Approaching disasters and climate change from a development perspective
(Suva, Fiji) – Communities are vulnerable to disasters and climate change, not only due to the hazards themselves such as cyclones, tsunamis or changing weather patterns, but more so because of where we live, the structures we live in, and our access to basic services. Therefore community activities around disaster risk management and climate change adaptation need to link directly to development.
In order to do that, the Pacific Risk Resilience Programme (PRRP) launched yesterday at the Pacific Humanitarian Team meeting, will focus on promoting development that is more sensitive to the risks of disasters and climate change. PRRP will work with country governments to strengthen governance mechanisms for risk proofing development at all levels. In particular it will find ways to integrate risk at the community level into development planning and budgetary processes.
Implemented by the United Nations Development Programme (UNDP) and supported by the Australian Government, the countries initially targeted for the AU$16 million five-year project include Solomon Islands, Vanuatu, Tonga and Fiji. Live & Learn Environmental Education will implement the programme at the sub-national level.
Vanuatu National Disaster Management Office Director, Shadrack Welegtabit said, “As a country recipient of the PRRP, we have established a National Advisory Board in Vanuatu where we will be mainstreaming across all sectors at national level right down to the communities.
“This project will assist in mainstreaming and strengthening the programmes we are now working on right down to the community level.”
UNDP Pacific Centre Manager, Peter Batchelor, said UNDP will work to build resilience at various levels from the community level to the national level.
“This is the only way to find sustainable solutions to managing the risks that people in the Pacific face to disasters and climate change.”
He emphasised that “we will also be working horizontally trying to connect with the private sector and with Non-governmental Organisations (NGOs). We will want to make sure in everything that we do that our work is also very inclusive for example we have taken on board disability issues because in some contexts people with disabilities are significantly impacted by disasters.”
Also present at the launch was the Acting Regional Counselor, Australian Aid Program Suva, John Morley.
He said, “Natural hazards like cyclones and floods are a regular part of life in the Pacific. The Pacific Risk Resilience Programme will help in practical ways to support governments and communities manage the risks posed by natural hazards. Managing and reducing these risks should help to protect hard won growth and development.”
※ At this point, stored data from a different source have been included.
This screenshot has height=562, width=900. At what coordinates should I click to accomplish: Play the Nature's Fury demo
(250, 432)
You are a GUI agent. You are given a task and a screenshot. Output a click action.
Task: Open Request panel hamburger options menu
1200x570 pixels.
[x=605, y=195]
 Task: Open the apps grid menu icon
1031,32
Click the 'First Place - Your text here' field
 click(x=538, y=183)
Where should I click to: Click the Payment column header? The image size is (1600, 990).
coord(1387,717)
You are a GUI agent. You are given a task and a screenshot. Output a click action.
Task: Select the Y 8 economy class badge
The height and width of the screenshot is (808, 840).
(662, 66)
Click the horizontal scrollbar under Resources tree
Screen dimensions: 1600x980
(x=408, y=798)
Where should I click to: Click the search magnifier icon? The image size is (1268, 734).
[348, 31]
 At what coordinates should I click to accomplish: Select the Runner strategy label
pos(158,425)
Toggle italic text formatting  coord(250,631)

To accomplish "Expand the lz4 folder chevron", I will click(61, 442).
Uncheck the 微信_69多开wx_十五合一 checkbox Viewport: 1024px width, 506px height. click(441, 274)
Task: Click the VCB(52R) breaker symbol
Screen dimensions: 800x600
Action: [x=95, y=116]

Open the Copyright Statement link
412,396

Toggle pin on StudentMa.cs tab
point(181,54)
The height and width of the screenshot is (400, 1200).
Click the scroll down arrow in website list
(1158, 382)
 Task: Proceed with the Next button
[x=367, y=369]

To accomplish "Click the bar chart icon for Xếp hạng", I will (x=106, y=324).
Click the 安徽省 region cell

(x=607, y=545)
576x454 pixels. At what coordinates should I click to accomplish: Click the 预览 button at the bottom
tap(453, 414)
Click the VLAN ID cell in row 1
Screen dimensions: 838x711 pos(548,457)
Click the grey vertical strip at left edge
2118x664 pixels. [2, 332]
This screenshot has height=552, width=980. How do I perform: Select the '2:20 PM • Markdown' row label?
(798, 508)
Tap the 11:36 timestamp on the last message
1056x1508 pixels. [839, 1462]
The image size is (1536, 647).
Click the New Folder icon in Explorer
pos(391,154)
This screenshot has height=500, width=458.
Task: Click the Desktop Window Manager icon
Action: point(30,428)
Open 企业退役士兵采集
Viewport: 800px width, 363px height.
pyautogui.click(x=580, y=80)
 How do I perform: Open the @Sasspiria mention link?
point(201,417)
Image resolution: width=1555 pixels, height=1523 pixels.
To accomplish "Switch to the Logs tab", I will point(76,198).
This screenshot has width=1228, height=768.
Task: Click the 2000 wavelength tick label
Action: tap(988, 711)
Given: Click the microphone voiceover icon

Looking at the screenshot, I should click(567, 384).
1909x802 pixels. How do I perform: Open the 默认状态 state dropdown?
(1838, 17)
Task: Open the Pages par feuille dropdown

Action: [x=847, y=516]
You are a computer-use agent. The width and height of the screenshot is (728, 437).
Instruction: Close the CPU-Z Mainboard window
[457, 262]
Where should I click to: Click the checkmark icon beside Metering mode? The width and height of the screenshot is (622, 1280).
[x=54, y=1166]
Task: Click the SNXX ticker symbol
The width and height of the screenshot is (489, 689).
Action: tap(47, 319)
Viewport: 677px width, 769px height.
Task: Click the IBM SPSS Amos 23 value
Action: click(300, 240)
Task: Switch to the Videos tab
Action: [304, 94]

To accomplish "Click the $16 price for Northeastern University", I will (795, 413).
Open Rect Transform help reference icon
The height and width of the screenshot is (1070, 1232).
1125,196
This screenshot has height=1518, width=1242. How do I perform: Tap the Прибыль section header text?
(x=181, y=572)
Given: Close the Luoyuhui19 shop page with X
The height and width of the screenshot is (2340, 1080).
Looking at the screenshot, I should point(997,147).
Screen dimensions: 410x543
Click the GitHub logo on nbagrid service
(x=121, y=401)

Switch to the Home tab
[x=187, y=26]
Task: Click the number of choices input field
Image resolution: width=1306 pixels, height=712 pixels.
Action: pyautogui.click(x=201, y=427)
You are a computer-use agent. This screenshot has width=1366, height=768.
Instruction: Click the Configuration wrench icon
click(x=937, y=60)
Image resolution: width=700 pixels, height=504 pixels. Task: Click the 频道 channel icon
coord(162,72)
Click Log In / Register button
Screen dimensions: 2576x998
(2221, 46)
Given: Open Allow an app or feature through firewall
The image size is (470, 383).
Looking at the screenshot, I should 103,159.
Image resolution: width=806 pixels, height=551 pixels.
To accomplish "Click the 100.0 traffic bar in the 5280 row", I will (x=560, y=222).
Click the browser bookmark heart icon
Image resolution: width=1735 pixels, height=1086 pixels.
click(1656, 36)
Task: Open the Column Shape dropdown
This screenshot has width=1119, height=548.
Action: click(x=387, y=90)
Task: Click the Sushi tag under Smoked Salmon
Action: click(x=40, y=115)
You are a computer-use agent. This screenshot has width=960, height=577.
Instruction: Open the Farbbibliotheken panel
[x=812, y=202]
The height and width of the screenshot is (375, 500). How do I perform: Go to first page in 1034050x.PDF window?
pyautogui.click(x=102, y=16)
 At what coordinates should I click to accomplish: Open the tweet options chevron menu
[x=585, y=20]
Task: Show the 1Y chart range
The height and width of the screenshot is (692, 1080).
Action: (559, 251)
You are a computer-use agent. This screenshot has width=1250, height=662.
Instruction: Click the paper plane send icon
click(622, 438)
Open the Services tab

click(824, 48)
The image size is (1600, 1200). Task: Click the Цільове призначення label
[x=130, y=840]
Live & Learn Environmental Education Executive Director, Christian Nielsen said dialogue, planning and partnerships between vulnerable communities and provincial government are critical in reducing disaster and climate risks. “The programme will work with NGO partners on developing effective, innovative and practical community approaches and then integrate these into provincial and local level government Disaster Risk Reduction (DRR) responses and strategies".
The programme will be centered on 1) risk governance: supporting mainstreaming of disaster risk management and climate change adaptation into development planning and budgeting at all levels of government; and 2) community level risk management: strengthening community resilience through targeted and inclusive community based disaster risk management and climate change adaptation and integrating risk management into local level governance mechanisms.